Le azioni che si possono compiere nel quotidiano sono moltissime: dalla pianificazione della spesa, al monitoraggio delle scadenze e delle proprietà nutrizionali dei cibi acquistati, fino al riciclo creativo degli scarti e ad invitare amici a casa per condividere il cibo che non riusciamo a consumare in solitudine.
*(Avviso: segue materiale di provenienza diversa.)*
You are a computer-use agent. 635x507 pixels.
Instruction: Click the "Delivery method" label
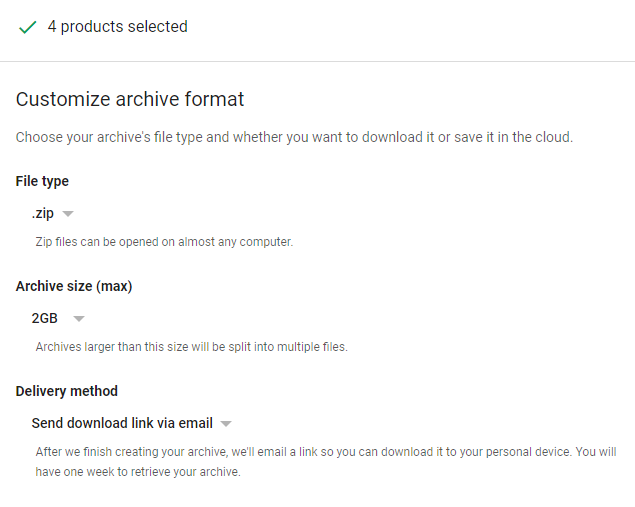(67, 391)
Ultimo ma non ultimo, possiamo usufruire dei molti servizi che ci permettono di accedere alle eccedenze dei supermercati o di ristoranti e negozi alimentari a prezzi appetitosi: si tratta di app come MyFoody, che segnala gli sconti applicati dai supermercati nelle vicinanze su prodotti in scadenza o con confezioni difettose; Regusto, per ora attiva a Milano, Roma e Perugia, che offre piatti da asporto a prezzi ridotti; TooGoodToGo, che consente di acquistare le eccedenze di ristoranti e locali all’interno di “Magic box”, il cui contenuto è tutto da scoprire.